*** Opening of Provided records ***

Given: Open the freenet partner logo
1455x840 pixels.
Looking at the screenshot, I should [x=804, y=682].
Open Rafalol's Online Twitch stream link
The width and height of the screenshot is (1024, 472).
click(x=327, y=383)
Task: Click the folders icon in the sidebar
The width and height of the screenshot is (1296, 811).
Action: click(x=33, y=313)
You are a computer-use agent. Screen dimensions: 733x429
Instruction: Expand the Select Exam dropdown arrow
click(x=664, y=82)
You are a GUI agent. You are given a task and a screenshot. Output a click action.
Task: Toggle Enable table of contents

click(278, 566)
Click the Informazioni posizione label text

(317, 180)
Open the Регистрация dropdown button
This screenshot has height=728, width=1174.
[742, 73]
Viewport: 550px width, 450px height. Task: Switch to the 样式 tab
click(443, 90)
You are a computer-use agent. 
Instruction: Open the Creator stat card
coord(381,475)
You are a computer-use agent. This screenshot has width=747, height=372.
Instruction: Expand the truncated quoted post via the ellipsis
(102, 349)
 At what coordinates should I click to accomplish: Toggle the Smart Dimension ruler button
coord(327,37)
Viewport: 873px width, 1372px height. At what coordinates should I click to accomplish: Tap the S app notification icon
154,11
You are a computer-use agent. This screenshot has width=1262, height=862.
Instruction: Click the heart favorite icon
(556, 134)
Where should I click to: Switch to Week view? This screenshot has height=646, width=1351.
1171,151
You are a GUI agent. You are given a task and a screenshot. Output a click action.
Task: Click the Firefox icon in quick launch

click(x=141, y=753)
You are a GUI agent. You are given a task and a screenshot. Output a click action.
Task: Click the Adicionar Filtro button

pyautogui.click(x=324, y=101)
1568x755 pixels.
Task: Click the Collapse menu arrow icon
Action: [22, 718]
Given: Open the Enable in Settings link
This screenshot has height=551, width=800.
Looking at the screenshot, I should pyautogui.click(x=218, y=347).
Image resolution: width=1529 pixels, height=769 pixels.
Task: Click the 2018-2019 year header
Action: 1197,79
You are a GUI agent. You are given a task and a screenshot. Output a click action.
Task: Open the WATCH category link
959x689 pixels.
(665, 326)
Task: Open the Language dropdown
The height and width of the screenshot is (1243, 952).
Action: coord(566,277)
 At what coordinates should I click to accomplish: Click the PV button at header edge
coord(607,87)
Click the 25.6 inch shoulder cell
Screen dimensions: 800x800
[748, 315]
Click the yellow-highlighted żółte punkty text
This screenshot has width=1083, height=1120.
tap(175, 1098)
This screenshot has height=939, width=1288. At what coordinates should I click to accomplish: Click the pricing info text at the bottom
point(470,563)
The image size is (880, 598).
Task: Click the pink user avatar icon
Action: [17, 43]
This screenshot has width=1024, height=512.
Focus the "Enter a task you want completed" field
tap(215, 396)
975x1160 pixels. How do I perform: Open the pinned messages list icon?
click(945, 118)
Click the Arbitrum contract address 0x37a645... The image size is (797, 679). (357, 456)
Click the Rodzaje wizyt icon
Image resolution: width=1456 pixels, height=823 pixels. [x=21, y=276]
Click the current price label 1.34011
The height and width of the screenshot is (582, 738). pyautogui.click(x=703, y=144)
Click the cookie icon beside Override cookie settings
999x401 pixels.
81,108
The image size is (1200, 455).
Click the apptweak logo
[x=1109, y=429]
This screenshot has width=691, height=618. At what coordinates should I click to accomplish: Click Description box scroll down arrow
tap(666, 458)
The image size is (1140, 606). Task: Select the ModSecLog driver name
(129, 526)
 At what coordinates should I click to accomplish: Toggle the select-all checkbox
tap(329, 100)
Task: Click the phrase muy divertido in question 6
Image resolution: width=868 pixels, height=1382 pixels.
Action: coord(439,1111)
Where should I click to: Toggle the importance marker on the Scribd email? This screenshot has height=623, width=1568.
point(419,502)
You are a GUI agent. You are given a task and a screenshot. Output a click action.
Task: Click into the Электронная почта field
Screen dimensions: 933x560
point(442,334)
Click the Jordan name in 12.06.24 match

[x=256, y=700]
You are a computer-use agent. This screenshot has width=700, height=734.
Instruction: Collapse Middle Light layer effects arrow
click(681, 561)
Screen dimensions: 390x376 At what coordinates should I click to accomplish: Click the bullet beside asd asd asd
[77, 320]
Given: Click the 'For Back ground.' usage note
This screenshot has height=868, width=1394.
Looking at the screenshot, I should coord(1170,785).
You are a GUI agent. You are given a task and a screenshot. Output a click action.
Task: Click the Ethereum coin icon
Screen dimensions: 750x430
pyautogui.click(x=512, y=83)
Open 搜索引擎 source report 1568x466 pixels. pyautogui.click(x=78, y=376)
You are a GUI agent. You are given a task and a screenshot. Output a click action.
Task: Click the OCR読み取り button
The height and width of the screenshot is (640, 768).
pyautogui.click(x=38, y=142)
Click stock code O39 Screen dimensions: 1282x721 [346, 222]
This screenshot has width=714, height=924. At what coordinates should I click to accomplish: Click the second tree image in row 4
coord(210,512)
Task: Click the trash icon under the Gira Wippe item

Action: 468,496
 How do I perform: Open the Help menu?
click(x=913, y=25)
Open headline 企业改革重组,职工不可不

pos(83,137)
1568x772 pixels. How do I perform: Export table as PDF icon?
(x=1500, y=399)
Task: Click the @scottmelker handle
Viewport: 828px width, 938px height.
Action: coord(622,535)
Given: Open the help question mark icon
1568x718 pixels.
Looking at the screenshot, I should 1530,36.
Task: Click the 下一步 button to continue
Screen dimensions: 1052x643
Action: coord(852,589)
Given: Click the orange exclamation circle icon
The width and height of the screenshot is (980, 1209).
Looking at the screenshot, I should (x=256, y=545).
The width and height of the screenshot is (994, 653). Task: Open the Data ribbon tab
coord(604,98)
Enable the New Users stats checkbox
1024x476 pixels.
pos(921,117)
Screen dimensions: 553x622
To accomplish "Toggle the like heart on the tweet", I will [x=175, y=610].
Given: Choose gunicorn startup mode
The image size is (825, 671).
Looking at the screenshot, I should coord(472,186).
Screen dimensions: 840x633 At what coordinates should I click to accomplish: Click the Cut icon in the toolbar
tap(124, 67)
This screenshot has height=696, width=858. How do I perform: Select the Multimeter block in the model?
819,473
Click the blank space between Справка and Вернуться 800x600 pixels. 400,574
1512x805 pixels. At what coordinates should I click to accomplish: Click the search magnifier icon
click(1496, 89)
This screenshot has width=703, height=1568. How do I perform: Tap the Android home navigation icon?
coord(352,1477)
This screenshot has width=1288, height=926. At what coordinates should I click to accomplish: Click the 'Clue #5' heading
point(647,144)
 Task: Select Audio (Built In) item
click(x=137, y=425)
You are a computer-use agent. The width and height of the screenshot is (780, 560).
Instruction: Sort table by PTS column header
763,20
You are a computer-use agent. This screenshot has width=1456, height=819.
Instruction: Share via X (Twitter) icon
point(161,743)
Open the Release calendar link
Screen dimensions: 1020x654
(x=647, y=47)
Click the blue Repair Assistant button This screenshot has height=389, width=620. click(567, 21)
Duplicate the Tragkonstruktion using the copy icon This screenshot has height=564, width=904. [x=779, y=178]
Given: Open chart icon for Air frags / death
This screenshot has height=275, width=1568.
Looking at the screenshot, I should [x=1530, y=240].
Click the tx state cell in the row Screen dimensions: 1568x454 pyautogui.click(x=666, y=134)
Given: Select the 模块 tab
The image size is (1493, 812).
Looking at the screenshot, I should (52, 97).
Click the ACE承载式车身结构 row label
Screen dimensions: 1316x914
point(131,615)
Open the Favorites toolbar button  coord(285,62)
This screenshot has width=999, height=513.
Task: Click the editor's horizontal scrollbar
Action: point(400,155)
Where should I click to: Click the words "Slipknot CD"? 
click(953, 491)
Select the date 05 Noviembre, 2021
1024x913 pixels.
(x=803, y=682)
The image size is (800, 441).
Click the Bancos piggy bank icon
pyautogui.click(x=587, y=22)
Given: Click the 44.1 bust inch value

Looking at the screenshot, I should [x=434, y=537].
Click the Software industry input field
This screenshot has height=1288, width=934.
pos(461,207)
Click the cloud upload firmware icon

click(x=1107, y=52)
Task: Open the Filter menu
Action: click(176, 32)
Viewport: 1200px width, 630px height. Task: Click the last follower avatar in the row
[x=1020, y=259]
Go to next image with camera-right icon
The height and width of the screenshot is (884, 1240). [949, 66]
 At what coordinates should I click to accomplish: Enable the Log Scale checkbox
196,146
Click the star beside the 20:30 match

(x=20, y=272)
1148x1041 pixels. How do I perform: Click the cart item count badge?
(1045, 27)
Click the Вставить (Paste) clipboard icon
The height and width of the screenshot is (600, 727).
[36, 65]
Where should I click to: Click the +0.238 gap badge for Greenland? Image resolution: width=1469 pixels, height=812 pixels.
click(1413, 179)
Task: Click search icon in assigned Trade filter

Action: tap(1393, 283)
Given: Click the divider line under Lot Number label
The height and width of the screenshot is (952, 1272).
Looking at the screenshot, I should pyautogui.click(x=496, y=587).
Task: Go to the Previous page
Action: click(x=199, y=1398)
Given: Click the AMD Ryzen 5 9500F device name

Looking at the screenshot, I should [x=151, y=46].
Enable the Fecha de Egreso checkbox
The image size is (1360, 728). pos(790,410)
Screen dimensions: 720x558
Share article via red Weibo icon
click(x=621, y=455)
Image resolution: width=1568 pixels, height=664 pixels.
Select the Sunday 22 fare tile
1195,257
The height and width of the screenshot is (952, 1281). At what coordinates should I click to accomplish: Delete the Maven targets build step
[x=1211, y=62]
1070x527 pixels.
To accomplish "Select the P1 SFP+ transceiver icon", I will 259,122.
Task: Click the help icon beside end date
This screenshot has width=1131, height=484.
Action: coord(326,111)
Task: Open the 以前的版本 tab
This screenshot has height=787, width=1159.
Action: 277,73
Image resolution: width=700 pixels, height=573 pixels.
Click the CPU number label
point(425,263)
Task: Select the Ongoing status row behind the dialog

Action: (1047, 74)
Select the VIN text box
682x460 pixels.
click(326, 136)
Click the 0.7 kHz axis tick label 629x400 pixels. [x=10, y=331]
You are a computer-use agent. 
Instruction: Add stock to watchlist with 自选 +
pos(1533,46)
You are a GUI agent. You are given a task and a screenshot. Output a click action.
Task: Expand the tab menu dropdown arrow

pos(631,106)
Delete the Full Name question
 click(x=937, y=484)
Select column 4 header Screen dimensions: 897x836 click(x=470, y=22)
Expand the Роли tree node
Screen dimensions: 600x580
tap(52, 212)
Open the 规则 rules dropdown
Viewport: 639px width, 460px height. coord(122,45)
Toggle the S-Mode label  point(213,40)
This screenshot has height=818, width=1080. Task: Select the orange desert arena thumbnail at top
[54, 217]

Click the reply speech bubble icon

*** Close of Provided records ***

Which lines above run from the one containing "This screenshot has height=939, width=1288." to the one containing "Task: Click the phrase"? Give them again exactly, both ends included.

This screenshot has height=939, width=1288. At what coordinates should I click to accomplish: Click the pricing info text at the bottom
point(470,563)
The image size is (880, 598).
Task: Click the pink user avatar icon
Action: [17, 43]
This screenshot has width=1024, height=512.
Focus the "Enter a task you want completed" field
tap(215, 396)
975x1160 pixels. How do I perform: Open the pinned messages list icon?
click(945, 118)
Click the Arbitrum contract address 0x37a645... The image size is (797, 679). (357, 456)
Click the Rodzaje wizyt icon
Image resolution: width=1456 pixels, height=823 pixels. [x=21, y=276]
Click the current price label 1.34011
The height and width of the screenshot is (582, 738). pyautogui.click(x=703, y=144)
Click the cookie icon beside Override cookie settings
999x401 pixels.
81,108
The image size is (1200, 455).
Click the apptweak logo
[x=1109, y=429]
This screenshot has width=691, height=618. At what coordinates should I click to accomplish: Click Description box scroll down arrow
tap(666, 458)
The image size is (1140, 606). Task: Select the ModSecLog driver name
(129, 526)
 At what coordinates should I click to accomplish: Toggle the select-all checkbox
tap(329, 100)
Task: Click the phrase muy divertido in question 6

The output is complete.